Last night, we saw the film Morvern Callar. The title is the name of the main character. At one point, soon after she checks into a hotel in Andalucia, an American employee comes by to greet her and her roommate. He's reading their names off a printout and is simply incapable of getting 'Morvern' right, no matter how hard Morvern's friend tries to correct him. (Admittedly, her dense Glaswegian does not make her the most helpful informant.) Since it's a British film, those Americans with a persecution complex could take this as just another swipe at "stupid Yanks". But I've seen an identical scene played out so many times IRL that it didn't strike me as the least bit false or gratuitous.

Maybe I'm being unfair and maybe other cultures are as bad as we are with unfamiliar names, but that hasn't been my experience so far. I don't think is a question of exposure, intention, or cultural insensitivity, since we have all of those in spades. Fortunately, there's a convenient scapegoat in our educational system.
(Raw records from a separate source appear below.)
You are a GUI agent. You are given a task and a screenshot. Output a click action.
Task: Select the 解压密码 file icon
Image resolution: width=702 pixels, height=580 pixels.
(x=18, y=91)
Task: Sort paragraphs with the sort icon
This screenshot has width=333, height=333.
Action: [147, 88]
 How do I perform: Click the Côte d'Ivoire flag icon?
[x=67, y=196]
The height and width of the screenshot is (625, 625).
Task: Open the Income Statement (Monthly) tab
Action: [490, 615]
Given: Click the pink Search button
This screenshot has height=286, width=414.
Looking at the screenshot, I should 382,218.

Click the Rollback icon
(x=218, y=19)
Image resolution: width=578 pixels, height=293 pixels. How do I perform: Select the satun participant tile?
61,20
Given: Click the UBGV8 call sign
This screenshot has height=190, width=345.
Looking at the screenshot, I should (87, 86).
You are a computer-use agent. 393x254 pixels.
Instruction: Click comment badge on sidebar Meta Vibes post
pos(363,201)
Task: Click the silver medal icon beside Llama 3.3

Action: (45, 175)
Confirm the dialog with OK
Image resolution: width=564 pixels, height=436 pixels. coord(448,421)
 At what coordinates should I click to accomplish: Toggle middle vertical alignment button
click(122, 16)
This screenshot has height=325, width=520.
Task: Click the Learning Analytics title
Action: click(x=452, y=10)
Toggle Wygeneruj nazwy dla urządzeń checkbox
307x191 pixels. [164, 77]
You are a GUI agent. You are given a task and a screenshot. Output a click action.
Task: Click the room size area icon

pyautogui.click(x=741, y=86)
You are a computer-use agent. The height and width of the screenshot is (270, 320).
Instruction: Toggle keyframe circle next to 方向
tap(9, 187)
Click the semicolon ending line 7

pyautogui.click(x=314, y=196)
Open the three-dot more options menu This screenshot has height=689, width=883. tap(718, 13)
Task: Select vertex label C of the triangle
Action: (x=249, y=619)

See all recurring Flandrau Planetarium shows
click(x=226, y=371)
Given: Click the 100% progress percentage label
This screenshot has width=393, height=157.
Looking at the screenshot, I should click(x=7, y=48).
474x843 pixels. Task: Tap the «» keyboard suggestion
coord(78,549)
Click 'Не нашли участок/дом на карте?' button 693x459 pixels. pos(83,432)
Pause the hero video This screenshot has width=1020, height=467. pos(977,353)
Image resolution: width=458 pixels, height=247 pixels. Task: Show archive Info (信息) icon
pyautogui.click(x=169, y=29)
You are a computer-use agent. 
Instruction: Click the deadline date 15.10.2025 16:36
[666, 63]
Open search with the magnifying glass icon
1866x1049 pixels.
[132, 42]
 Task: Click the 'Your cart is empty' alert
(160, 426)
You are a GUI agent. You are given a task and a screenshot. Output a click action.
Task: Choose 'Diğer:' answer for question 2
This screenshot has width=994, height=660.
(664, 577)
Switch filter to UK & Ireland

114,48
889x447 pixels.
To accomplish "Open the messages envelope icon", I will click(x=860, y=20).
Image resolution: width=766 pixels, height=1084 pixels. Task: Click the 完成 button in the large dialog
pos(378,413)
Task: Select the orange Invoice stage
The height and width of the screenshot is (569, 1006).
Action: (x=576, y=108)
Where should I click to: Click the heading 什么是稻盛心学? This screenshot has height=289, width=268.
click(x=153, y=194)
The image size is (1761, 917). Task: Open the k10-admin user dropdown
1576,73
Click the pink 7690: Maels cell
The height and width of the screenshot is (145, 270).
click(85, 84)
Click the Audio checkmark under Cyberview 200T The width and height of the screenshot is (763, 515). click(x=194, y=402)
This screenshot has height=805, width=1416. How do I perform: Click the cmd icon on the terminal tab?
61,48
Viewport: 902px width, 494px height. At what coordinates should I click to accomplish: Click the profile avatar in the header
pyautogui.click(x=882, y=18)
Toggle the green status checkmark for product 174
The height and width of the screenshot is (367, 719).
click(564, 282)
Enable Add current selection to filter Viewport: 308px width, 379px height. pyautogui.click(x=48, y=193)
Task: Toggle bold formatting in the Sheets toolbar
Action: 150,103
I'm a partisan of phonics and I think a great deal of trouble could be saved if more people had been taught to sound out strange sequences of letters bit by bit.

But they weren't; they were taught to guess. And it shows. For example, in the film, the greeter keeps returning to forms like "Merville". There's clearly no l anywhere in the name, but he's familiar with many names ending in -ville and none ending in -vern, he sees a v, so he just supplies the rest of the syllable reflexively. My name contains a (Low) German element meaning "bridge" which has several letters in common with the much more frequent element meaning "mountain". So people constantly guess wrong.

I also suppose embarrassment contributes to confusion. Most people realise that it's somewhat insulting to mangle someone's name, so they try earnestly to guess correctly in one or two tries, getting so flustered in the process that they ignore cues. It's ironic: They want to nail the pronunciation quickly, so they don't slow down and sound it out or repeat after the speaker. The result is that they still don't have it right after half-a-dozen attempts.

Greater knowledge of foreign languages would help as well, but I know that's entirely wishful thinking. I don't mean that if everyone knew French they'd get French names right. Just learning another language well, whatever it is, teaches you that simply because words or sounds seem similar, it doesn't mean they're the same. There's plenty of bad language instruction out there, but good teachers get their students to learn to listen.

So is there any hope? I don't think so, not in this postliterate world. Why do you think I chose the nickname "Da"?